Proxima Centauri is a red dwarf star located 4.2 light-years from Earth. Alpha Centauri consists of two larger stars located about 4.37 light-years from Earth. Centauri A is a little bigger and brighter than the sun, while Centauri B is smaller and colder. While the exoplanet around Proxima Centauri is in the "habitable zone of the star", the red dwarf is very different from ours. Many scientists believe that Proxima Centauri's radiation and solar flares make life impossible on Proxima Centauri. This might not be the case for planets that may exist around Alpha Centauri A and B.
The VLT, a network of four eight-meter telescopes in Chile, already had the ability to observe the universe in mid-infrared wavelengths. He joins the hunt for exoplanets with the addition of an instrument called NEAR (Near Earths in the AlphaCen region) which makes it much more sensitive.

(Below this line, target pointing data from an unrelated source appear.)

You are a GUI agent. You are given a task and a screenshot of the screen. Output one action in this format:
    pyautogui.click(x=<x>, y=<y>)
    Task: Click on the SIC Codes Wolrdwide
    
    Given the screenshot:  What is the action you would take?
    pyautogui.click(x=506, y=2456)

The planets orbiting the stars are theoretically easier to find, but the light of the Centaurs A and B makes the light relatively weak of an invisible planet. NEAR is an infrared coronograph that filters the light of a star, leaving only light from other objects in a solar system. This differs from traditional methods of detecting exoplanets, which rely on the analysis of their gravitational effects on a star or on the obscuration of starlight as the planets pass in front of it. NEAR could capture real images of an exoplanet.
The European Southern Observatory, which operates the VLT, estimates that NEAR will be sensitive enough to detect a small rocky planet about twice the size of the Earth. Most of the exoplanets detected by astronomers are much larger, but Alpha Centauri is a great place to look for smaller ones because they are so close. The navigation will not be fluid until the end. Alpha Centauri is a binary system. We do not know how planetary systems operate around binary stars, or even their existence.
The NEAR system has completed its first campaign of observation earlier this month. Now, it is up to scientists to look at the data to see if they have found traces of exoplanets around the stars.